All this is to say that there are perfectly understandable reasons why I stopped taking it a few months ago. I was pushing way too hard; so hard that I quite literally didn't have the energy to eat enough at mealtimes. I had to eat what I could tolerate, then wait a while until I had enough energy to eat some more. Needless to say, this made scheduling around charcoal nearly impossible.

That's when I discovered that glucose could suppress the porphyria to some extent. I started to depend solely on glucose: tastes better, easier to schedule, and cheaper.

Well, I'm here to say: if you have porphyria, candy is dandy, but charcoal is more effective. (I couldn't get it to rhyme; I'm no Ogden Nash.) I recently resumed my charcoal regimen, and the improvement has been dramatic. It's definitely worth the extra trouble, time, and expense to use charcoal properly if you have a lot of porphyria.

Undecided Sigh.

 

Ron 

Here's my sig!

Ron

On CAP for CFS starting 01/06 (NE Ohio, USA)

Currently: doxy & zith -- continuous; metronidazole -- 5 days on, 7 days off.

Get the research results you paid for: support Open Access

Ron

On CAP for CFS starting 01/06 (NE Ohio, USA)

Began rifampin trial 1/14/09

Currently: on intermittent

Hi Ron,  I would find it ever so motivating if you could talk a bit about the improvements that have been "dramatic" for you. 

Your take on the difficulty in finding time for Charcoal has been expressed by others and myself. 

The middle of the night routine is not so great for me as I take one small dose of Klonopin at HS (hour of sleep) to allow me to sleep a full 6 -7 hours in a row because my wakefulness once I reawaken makes for a short nights sleep. 

So I am left with mid day ingestion and I do this off and on and yes for me it also decreases my appetite and even with a 4 hour window for foods, meds, and supplements I still am concerned about it sucking up all the good stuff too!    
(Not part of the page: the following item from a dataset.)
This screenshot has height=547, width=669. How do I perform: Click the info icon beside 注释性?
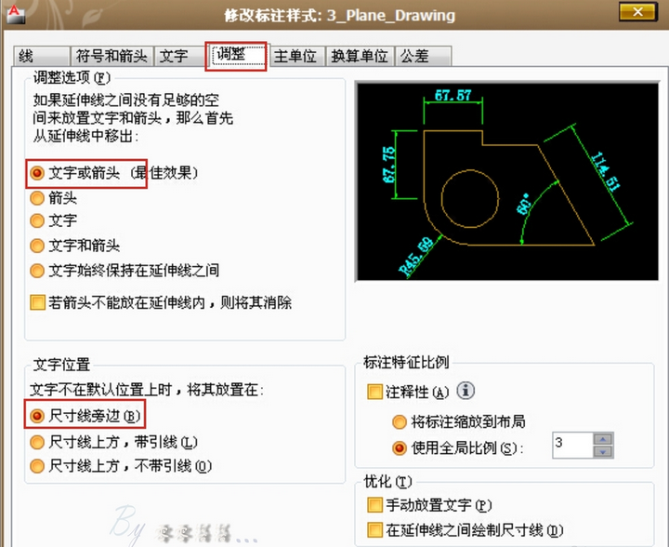point(466,392)
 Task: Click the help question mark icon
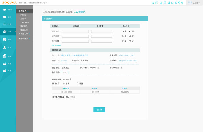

I am very faithful to my supplements and  my Emergen-C several times a day. 

For those in the USA  Walmart has it for $5.00 less that my local health food store Price at walmart is $8.38 for 36 packets/ 1000mg Vit C as Mineral Ascorbaltes with 32 minerals and 8 B Vitimins and tasty too.  I put it in a bottle of water and have a fizzy drink!   Louise 

Louise, USA, Northern New England. CPn, Bb(Borrelia B., Lyme,) CFS.     Started CAP 6/24/07 Doxy400, NAC1200.  Currently 9/24/07, Doxy 200 mg, NAC 2400 mg. 

  • CAP(TiniOnly): 06/07-02/09 for CFS
  • MethylationProtocolSupplements: Started08/08
  • Intermtnt CAP: 02/09-02/10
  • Full MethylProtocol & LDN 02/09
  • Off CAP: 02/10, cont LDN & MethlyProtocol support

 Charcoal Alternative- I've found that Questran (cholestyramine), a prescription substance used to absorb cholesterol from the gut before it's ingested, is much more effective at clearing porphyrins than charcoal. As it's a resin which binds fats chemically rather than mechanically as does charcoal, it does not absorb other things like water soluble vitamins and such. More important, it can be taken with meals. It is still probably not a good idea to take it with medications, but one can take it closer to meal times without so many worries. Like charcoal it does tend to constipate, so you have to  counter that. And unlike charcoal it is more costly, although my get covered on prescription plans. I have found it much better on porphyrins. Anyone else tried it?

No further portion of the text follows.